4 - I encountered more "specific" errors. For instance: the re-connection example doesn't always work, or a custom node only publishes one topic instead of three. But it may be related to the previous cases, so I can detail this later on if it is still relevant.

Sorry it is a bit vague. Both (1) and (2) cases are really easy to reproduce since it happens really frequently, but the freeze seems to happen randomly and I was not able to find more precisely what can cause this.

Thanks a lot for support!

pablogs9 commented 3 years ago

I'm trying to reproduce this but:

docker pull microros/micro-ros-agent:foxy 
docker run -it --rm --net=host -v /dev:/dev --privileged microros/micro-ros-agent:foxy serial --dev /dev/serial/by-id/usb-Teensyduino_USB_Serial_8180040-if00 -v6

[1616400578.002739] info     | TermiosAgentLinux.cpp | init                     | running...             | fd: 3
[1616400578.002956] info     | Root.cpp           | set_verbose_level        | logger setup           | verbose_level: 6
terminate called after throwing an instance of 'std::bad_alloc'
  what():  std::bad_alloc

Could you reproduce this @jamoralp @Acuadros95? Can we upload the bad_alloc fix asap?
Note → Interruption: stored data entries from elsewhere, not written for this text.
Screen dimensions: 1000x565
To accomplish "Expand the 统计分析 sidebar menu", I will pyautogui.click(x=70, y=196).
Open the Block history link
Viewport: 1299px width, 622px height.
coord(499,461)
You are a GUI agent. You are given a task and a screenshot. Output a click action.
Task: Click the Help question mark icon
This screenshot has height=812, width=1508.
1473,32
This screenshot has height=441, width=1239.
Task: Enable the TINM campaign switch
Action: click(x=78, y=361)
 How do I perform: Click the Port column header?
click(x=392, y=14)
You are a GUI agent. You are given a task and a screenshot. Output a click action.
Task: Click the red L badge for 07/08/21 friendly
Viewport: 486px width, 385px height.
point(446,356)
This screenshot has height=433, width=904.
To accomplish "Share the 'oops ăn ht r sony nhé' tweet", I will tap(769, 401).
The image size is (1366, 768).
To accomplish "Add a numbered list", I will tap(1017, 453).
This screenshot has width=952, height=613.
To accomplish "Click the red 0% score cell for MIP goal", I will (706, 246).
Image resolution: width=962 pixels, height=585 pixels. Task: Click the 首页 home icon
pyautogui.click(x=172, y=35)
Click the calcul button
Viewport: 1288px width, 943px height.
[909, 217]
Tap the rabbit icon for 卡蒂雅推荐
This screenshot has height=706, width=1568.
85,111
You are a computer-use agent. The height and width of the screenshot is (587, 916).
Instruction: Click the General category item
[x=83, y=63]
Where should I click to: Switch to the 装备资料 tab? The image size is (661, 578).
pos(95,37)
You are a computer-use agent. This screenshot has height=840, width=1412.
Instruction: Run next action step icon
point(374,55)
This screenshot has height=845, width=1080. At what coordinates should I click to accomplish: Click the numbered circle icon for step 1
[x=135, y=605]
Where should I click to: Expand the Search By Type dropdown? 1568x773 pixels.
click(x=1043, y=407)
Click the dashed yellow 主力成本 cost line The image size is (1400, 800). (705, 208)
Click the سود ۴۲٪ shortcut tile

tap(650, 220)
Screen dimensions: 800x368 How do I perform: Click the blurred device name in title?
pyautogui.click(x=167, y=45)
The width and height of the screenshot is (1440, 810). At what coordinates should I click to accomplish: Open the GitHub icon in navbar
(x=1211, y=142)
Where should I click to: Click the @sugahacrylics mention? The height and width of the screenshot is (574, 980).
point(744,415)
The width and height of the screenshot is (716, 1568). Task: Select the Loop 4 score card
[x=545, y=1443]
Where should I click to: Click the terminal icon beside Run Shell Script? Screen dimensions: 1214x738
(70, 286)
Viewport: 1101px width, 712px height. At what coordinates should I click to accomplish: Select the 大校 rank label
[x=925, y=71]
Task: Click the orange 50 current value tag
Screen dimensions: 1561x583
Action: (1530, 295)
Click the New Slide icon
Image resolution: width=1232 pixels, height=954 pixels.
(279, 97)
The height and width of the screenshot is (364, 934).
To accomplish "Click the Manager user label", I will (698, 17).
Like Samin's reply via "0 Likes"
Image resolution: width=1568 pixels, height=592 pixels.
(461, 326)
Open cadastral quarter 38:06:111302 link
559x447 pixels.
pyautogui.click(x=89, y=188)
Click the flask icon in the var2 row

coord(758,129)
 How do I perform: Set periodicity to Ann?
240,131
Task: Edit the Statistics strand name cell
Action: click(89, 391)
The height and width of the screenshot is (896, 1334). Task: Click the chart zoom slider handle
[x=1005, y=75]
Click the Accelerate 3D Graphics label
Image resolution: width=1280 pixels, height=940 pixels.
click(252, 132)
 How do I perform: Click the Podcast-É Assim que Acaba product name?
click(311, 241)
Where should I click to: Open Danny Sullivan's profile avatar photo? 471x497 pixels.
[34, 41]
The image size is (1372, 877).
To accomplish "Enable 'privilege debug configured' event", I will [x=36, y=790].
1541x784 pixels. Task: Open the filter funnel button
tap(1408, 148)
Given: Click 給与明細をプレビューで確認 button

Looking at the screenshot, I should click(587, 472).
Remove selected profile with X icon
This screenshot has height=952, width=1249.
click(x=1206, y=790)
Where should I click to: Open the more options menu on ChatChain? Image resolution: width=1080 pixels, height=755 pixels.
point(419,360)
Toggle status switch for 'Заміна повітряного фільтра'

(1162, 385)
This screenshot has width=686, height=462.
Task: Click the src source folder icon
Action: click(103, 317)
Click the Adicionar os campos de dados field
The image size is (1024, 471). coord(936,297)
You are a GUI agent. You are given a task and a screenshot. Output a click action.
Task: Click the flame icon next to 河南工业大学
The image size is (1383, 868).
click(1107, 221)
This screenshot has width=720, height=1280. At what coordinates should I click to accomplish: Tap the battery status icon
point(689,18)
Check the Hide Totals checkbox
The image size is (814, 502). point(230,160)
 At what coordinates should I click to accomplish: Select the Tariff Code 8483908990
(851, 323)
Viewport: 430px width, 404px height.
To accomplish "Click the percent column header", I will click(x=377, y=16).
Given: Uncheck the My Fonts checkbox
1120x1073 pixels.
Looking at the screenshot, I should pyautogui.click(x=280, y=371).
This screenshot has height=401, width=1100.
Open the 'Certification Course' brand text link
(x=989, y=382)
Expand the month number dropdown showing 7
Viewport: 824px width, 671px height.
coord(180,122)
pablogs9 commented 3 years ago

Hello @anaelle-sw could you confirm if the agent behaves in the same way with the new docker images:

docker pull microros/micro-ros-agent:foxy
docker pull microros/micro-ros-agent:rolling

We have found that the bad_alloc problem is no the only one that appears because of the versioning problem... @Acuadros95 has reported that he also has had agents frozen because of this error...

Let us know if you can replicate the behavior detailed here with these new images, if so, I will replicate your scenario here with our Teensy boards.

Thanks and sorry for the delay.

anaelle-sw commented 3 years ago

Hi @pablogs9 I still have the bad_alloc issue, when launching a lot of ROS2 nodes on behalf on the agent, but not right after launching the agent as it used to do sometimes.

To test the issues listed before, I loaded minimal publisher example on the board. I tried to use the Rolling and the Foxy dockers, and to let the RMW implementation to CycloneDDS or to force it to FastRTPS. With all of these environments I got the same results:

The agent keeps freezing (at launch time mainly). I have to launch it several times in a raw, and/or reprogram the board until it works
Sometimes, I cannot kill the agent. For instance, with command htop, I can see there is a process named micro_ros_agent that has been running for 30 minutes, using 100% of one of the CPU cores, and that I cannot kill.

So yes, unfortunately the errors number 1, 2, and 3 from the first post are still happening with the new images.

pablogs9 commented 3 years ago

Some points:

Make sure that you do both docker pull on foxy and rolling images
I have been able to reproduce the bad_alloc under rolling, because it still on 2.0.0, I'm updating this.
I have not been able to reproduce the error on foxy. Can you verify if using the foxy image (even with the rest of the system on rolling), you are having the bad_alloc?

anaelle-sw commented 3 years ago

About the bad_alloc issue, you are right: it only happened with the Rolling image. But the freezing problems happen on both images

pablogs9 commented 3 years ago

Can you confirm how much CPU does the agent consumes during normal operation? Before it freezes.

anaelle-sw commented 3 years ago

With Rolling docker, it uses less than 3% of one CPU core. Do you want me to test it with Foxy dock as well?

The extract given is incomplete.